2020 Presidental Election: Updates

Leslie Diaz-Guerrero, Journalist

Vote!

The presidential election is coming up sooner and sooner and Americans across the country are ready to vote. With so many things required for this election, America is in anticipation to see whether President Donald Trump or Vice President Joe Biden will win the nomination on Nov. 3.

“Dozens of states have expanded their voting options this year to accommodate those who, out of a desire to avoid contracting or spreading the disease, wish to avoid voting in person on Election Day itself,” according to Isabella Isaacs- Thomas in “How risky is voting in Person?”

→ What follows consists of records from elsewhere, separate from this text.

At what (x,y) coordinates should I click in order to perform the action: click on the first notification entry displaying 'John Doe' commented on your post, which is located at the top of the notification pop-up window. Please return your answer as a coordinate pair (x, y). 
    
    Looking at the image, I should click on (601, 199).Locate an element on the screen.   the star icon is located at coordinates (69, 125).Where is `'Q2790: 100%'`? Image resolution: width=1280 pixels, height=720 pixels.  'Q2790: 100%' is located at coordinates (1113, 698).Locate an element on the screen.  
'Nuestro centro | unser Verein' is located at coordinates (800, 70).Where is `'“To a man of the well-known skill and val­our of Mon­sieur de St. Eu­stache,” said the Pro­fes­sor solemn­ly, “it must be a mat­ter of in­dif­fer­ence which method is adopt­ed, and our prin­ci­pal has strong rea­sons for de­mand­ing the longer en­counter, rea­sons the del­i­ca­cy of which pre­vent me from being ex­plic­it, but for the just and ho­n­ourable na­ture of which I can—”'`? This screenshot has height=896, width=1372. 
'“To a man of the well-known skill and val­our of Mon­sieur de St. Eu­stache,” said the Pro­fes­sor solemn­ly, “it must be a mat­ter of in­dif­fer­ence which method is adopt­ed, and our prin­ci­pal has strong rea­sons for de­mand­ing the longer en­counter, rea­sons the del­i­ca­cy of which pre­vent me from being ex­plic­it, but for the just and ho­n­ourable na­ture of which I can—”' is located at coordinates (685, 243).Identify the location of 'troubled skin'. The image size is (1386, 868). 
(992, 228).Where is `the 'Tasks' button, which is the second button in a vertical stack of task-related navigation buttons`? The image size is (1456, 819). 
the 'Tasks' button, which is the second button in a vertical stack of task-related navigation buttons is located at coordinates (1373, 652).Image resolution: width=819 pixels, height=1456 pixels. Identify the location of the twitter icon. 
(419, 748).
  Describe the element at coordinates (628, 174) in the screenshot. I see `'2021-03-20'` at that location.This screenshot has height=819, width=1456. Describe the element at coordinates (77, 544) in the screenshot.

 Out of fear that Covid-19 may get worse with elections coming up, many states have brought new options for voters to choose from. Voting methods include early in-person voting or even sending their ballot by mail. While some states are practicing other methods to decrease fear caused by the virus, other states such as Tennessee, Texas, Indiana, and more are not considering general fear for Covid-19 but still are giving the option for early in-person voting.

For states where early ballots can be matched against a voter file, roughly 1 in 5 votes have come from someone who did not cast a ballot four years ago in the same state.”

— Kate Rabinowitz

It appears as the pandemic has not stopped voters from casting their votes. With more options available to citizens and encouragement to vote whether they voted in the last election or not, many people have already registered and have already cast their votes. 

“An astounding 42,143,836 Americans have voted, according to the tracker,” said Lisa Lerer in “What We Know About the Election From Early Voting.”

This number is 76 percent of the number of people who voted in the last election with still a week and a half available for people to vote. Experts encourage Americans to continue voting and to ignore poll stats as these numbers could significantly change on Election day.

With just a little under a few weeks there is left till Election day itself there  have already been so many things to take into consideration. It is always important to do research and to remember that each and every vote matters.

“There is still likely to be a significant in-person turnout on Election Day, especially among Republican voters. And that makes it very difficult to use this information as a predictor of the outcome,” suggested by Steve Chaggaris in “Analysis: Don’t be fooled by high early US voting numbers.”

If you could or will vote this presidental election which method would you use to cast your vote?